Dr. Stott didn't have to say anything to make his point. How can you compete with a Harvard Ph.D. holder for a professor's position with your doctorate from a less prestigious public university?

I took the hint and went to law school. And I have never been sorry.

Without question, there will be fewer faculty positions for liberal arts professors in the years to come.  Many of these positions are in second- and third-tier liberal arts colleges that are experiencing enrollment declines--especially those located in the Northeast and the Mid-Atlantic states.  
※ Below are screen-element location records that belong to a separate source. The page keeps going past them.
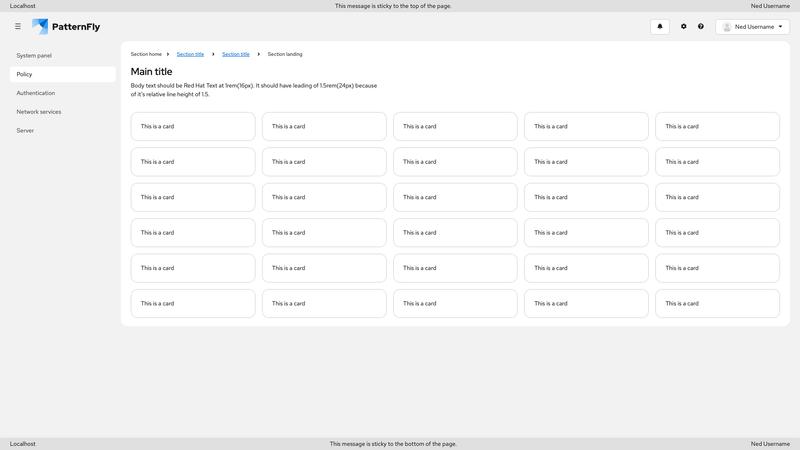
Task: Go to Network services in sidebar
Action: pos(39,112)
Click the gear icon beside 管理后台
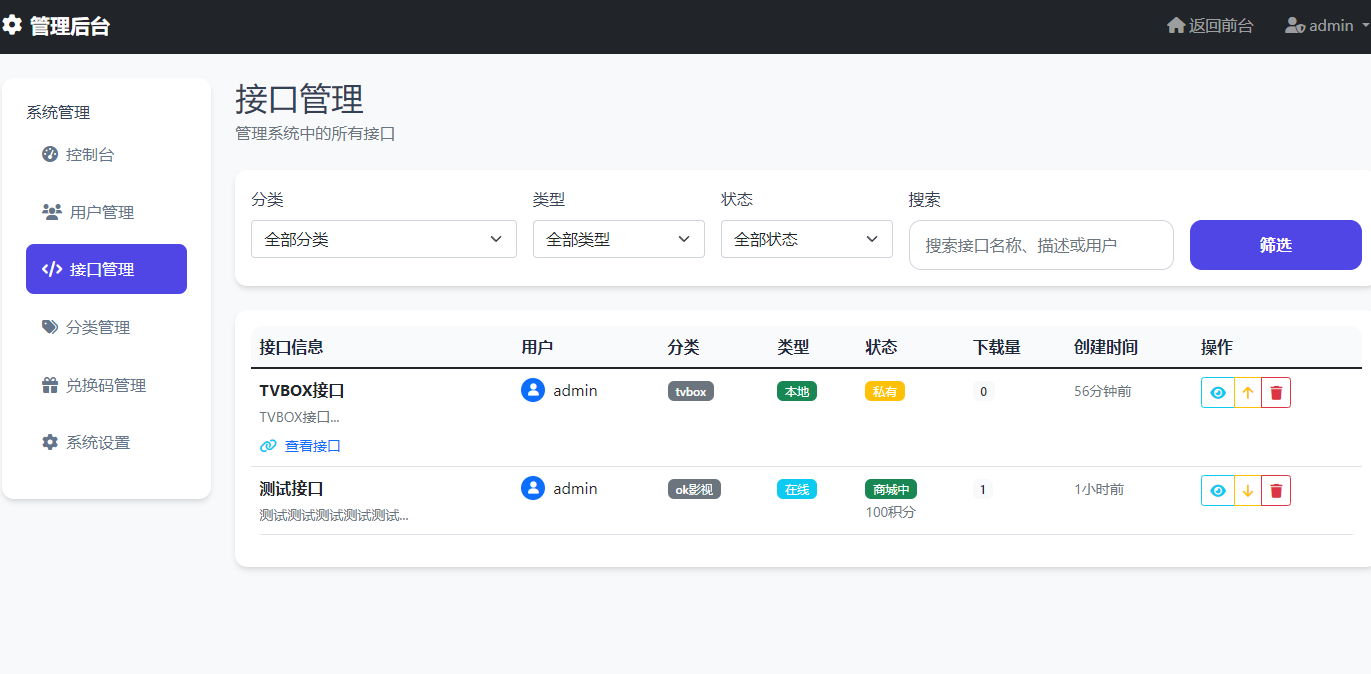This screenshot has width=1371, height=674. 14,25
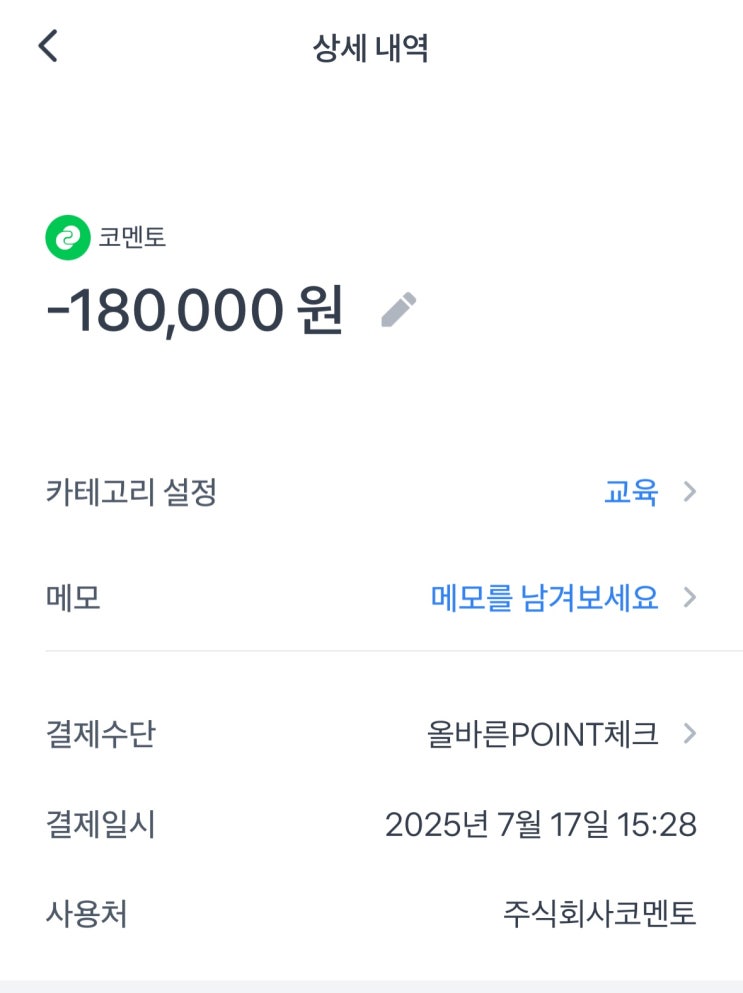This screenshot has width=743, height=993.
Task: Click the 결제일시 label
Action: point(100,825)
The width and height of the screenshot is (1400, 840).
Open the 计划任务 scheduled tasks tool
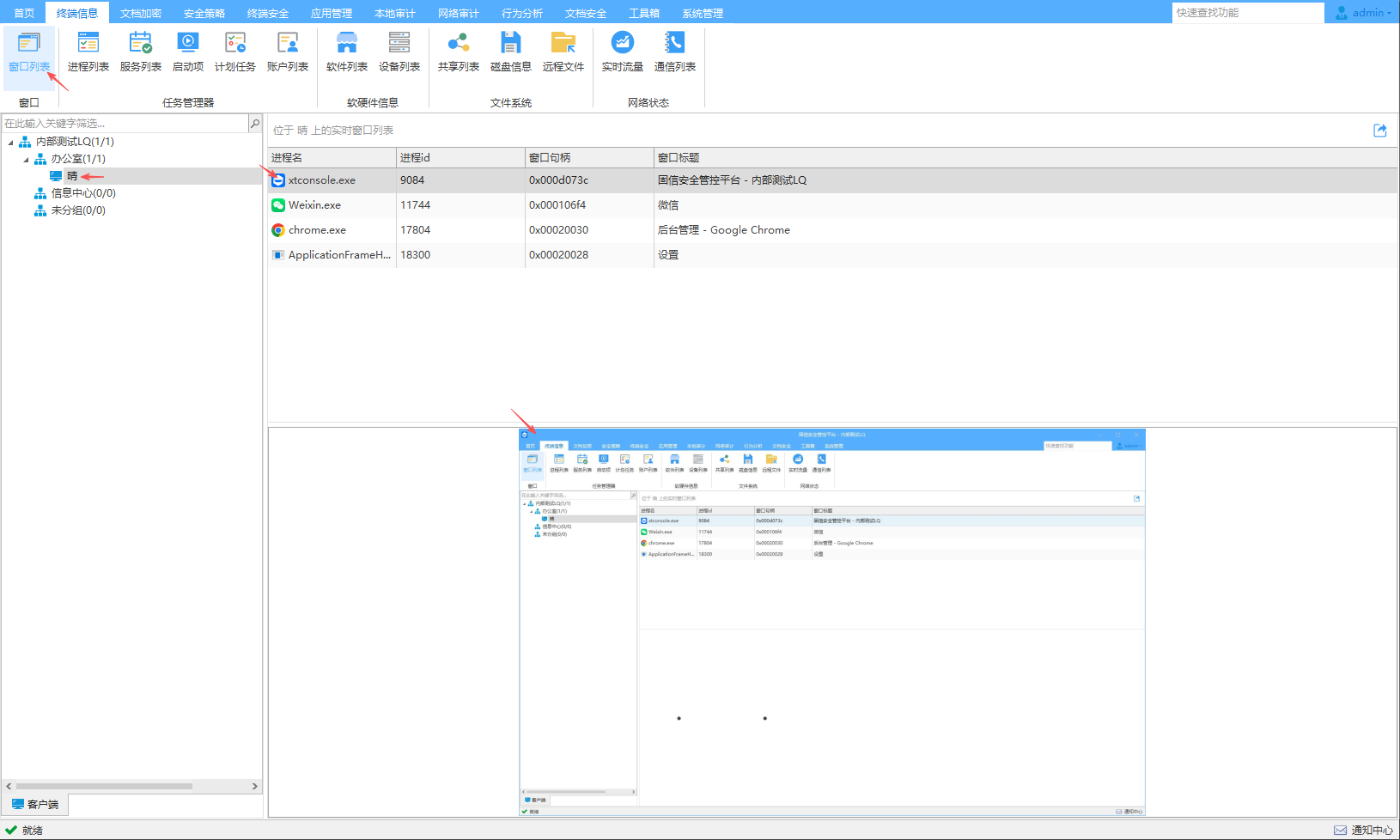pos(235,52)
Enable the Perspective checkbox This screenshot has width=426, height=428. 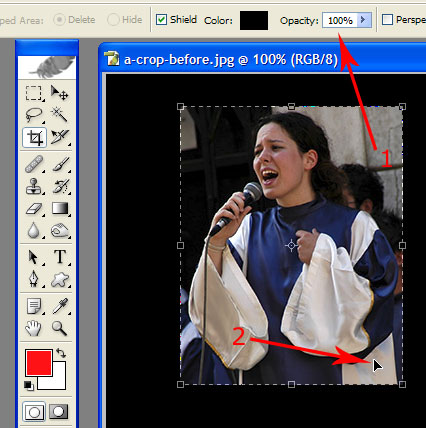coord(387,20)
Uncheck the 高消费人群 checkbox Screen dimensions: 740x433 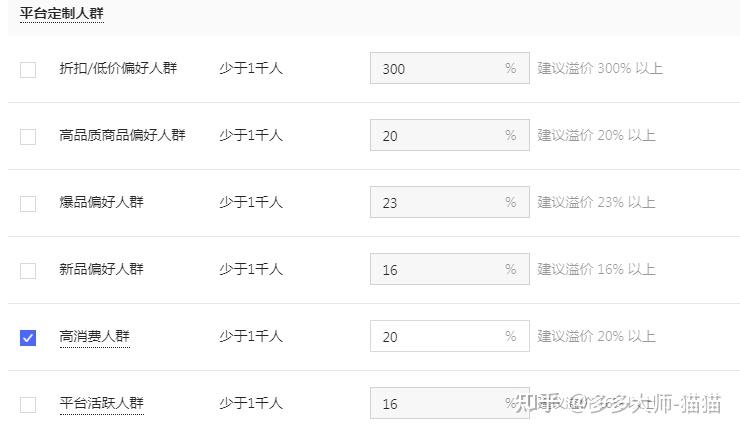[x=28, y=337]
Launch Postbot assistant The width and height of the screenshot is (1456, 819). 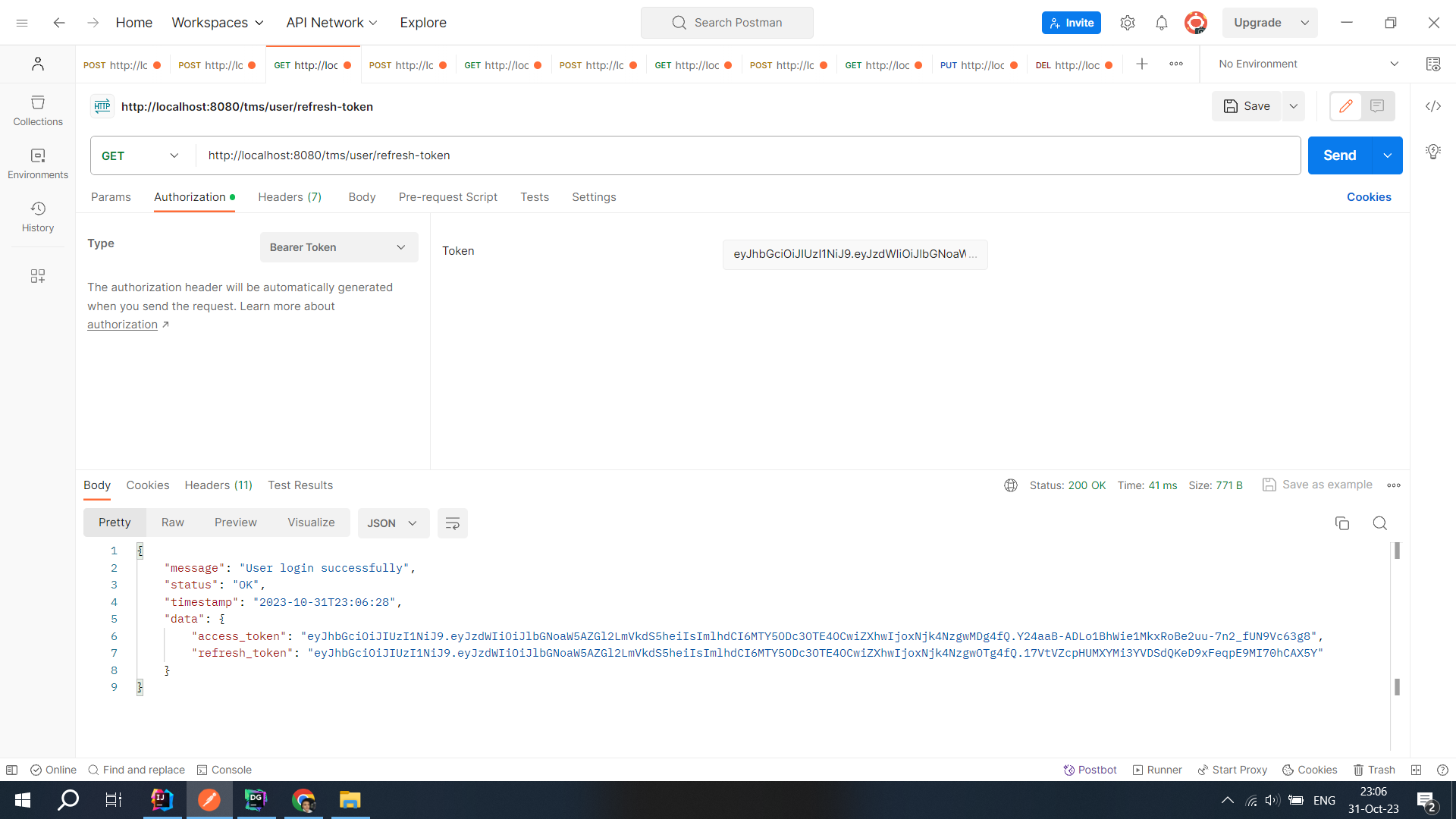pyautogui.click(x=1090, y=770)
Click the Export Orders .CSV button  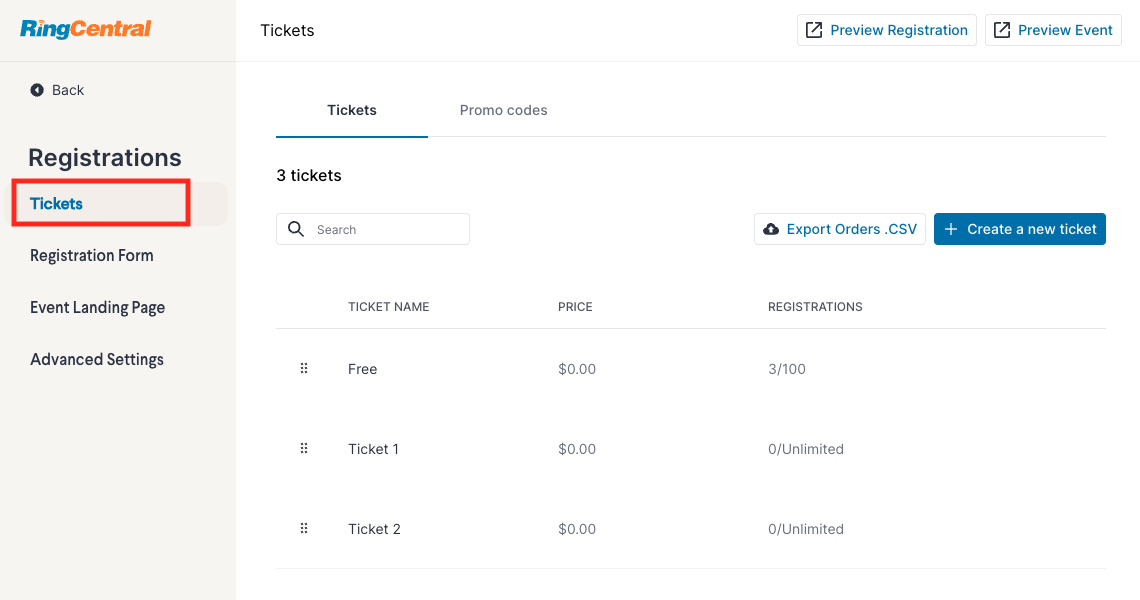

If you take out student loans to get a Ph.D. in history or political science, you will find yourself in serious trouble if you can't find a position in your chosen field.

You may think a Ph.D. will get you an excellent job of some kind, even if you can't find one in academia. But you may be wrong. Employers may be reluctant to hire an employee with a doctorate in medieval history, thinking that such a person is overqualified or will be unhappy working in a mundane bureaucratic job.

Paul Campos, writing about the job market for lawyers in his brilliant little book Don't Go to Law School (Unless), advised law students with mediocre grades at bottom-tier law schools to consider cutting their losses dropping out before graduating:

 [G]iven the state of the legal market, most people at most law schools who find themselves in the bottom half of their class after the first year would be better off dropping out.

As bad as it would be to have student loans and no degree, he pointed out, it might be worse to take out more loans to get a J.D. and then be unable to find a job.

These are volatile and unstable times for American higher education--especially graduate education. Don't be lured into an expensive master's program or doctoral program with a vague sense that another university degree will somehow improve your job prospects.

You could be wrong--terribly wrong. And if you wind up with a graduate degree, no job, and six-figure student-loan debt, you will have doomed your financial future and perhaps the future of your family. 


A cushy professor's job: You probably won't get one.